# Jobs That Bite



## Trickyroo

Anyone watching the new show on NatGeo Wild , Jobs That Bite ?
Looks like a good show , but there is no replacement for Mike Rowe !
I miss him lots


----------



## awshucksgoatfarmvt

Gave up watching tv last year.................never realized there are so many other things for me to do.............don't wish to get fat again!!!! Since then have lost 60 lb ..........hop replacement did help too
Feel better, walk more for an ole ladly


----------



## Trickyroo

Hats off to ya  I can either watch AM news or late PM reruns , lol
But I am getting in early to see this show


----------



## TGSAdmin

I'll check it out. I loved Dirty Jobs. I think making those jobs more accessible is key to keeping people in them.


----------



## nchen7

I LOVED dirty jobs! so much so my bf thought I had a crush on Mike Rowe (not really, but he was a very funny guy).
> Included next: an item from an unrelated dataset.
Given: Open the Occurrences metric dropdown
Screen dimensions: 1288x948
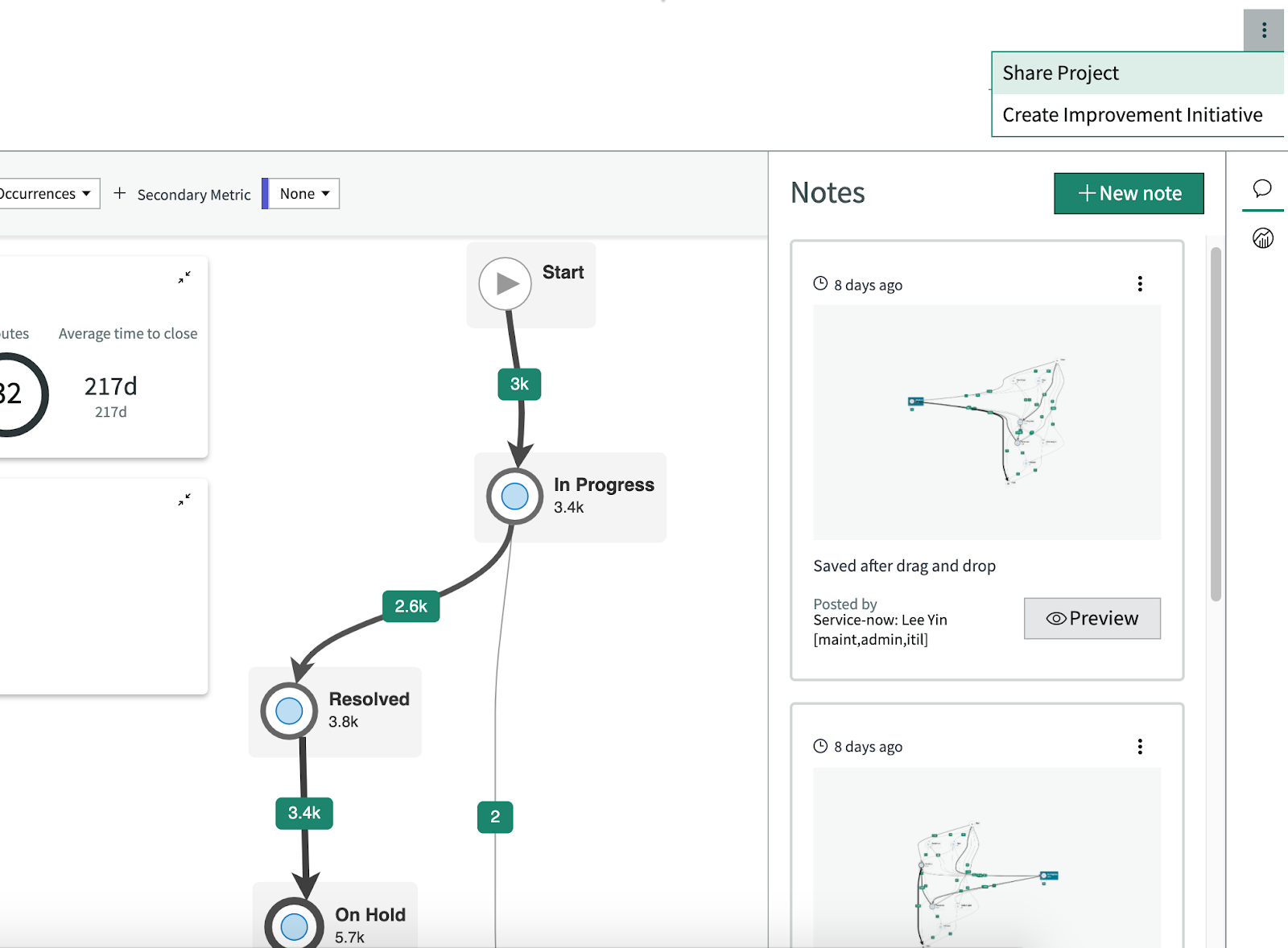Looking at the screenshot, I should click(47, 194).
we don't have cable.....so, I probably wont' be watching it.


----------



## Scottyhorse

We watch it. No replacement for Dirty Jobs and Mike Rowe, but still a good show


----------



## Chopsgoats

No replacement for mike Rowe but I was flicking around and saw the new guy trying to catch fainting goats so he can trim hooves. Really funny to watch. Kinda lucky they were fainting goats because a couple of mine he'd have no chance of catching


----------